The timing-driven placer is currently based on 0-1 integer linear programs (ILP). It executes in two separate phases for column (Figure 2.4) and row locations (Figure 2.5). Both phases have different aims, which would be too complex for a single ILP model. Using heuristics different from the ILPs, placement might be attempted in a single phase. The compaction process is open to such alterations in sub-algorithms. An alternative placer using simulated annealing has already been implemented for experimentation. Due to space limitations, only the models underlying the ILPs will be described, see Section 10 for general comments on their actual formulation.

The two phases of the current ILP placement minimize the maximum wire length  $d_{max}$  on the critical paths in their objective functions. The length  $d_p$  of a path p is obtained by adding up the lengths |a-b| of the TTN segments (a,b) in p.

Since the two phases have different scopes (module in the horizontal vs. slice in the vertical phase), the placer uses different length metrics in each phase. Due to its more limited scope, the metric used in the vertical phase (Section 9.2) can be more precise than in the horizontal phase (Section 9.1).

Except for the allocation of vertical long lines (VLL) in the horizontal phase, no effort is made to balance congestion in routing channels. This seems feasible, because the pins on a CLB are interchangeable to a large degree. Thus, the pin assignment and routing steps can relieve congestion by swapping pins to less dense channels.

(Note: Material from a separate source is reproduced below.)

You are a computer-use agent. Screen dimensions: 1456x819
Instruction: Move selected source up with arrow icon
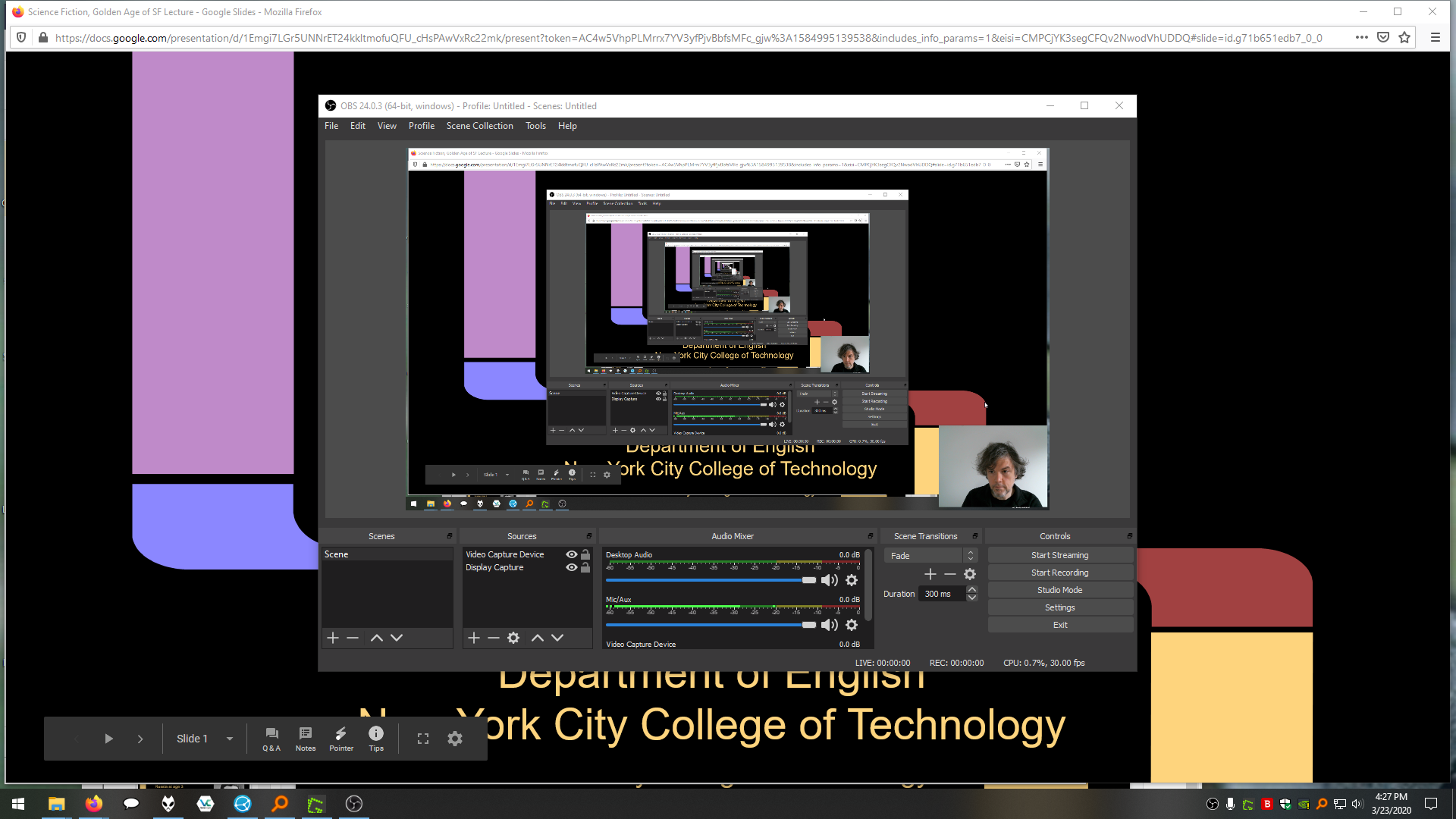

Both phases handle multi-locked ports identically (Figure 6).a. Assuming that a port P, sourced by node X, is multi-locked to all sides of the placement area, the distance  $d_{XP} = \max(d_{XP_l}, d_{XP_l}, d_{XP_r}, d_{XP_d})$  used as the length of TTN (X, P) for critical path calculations will be modeled by taking the maximum distance of all TTNs connecting its source node X with the corresponding port location of P.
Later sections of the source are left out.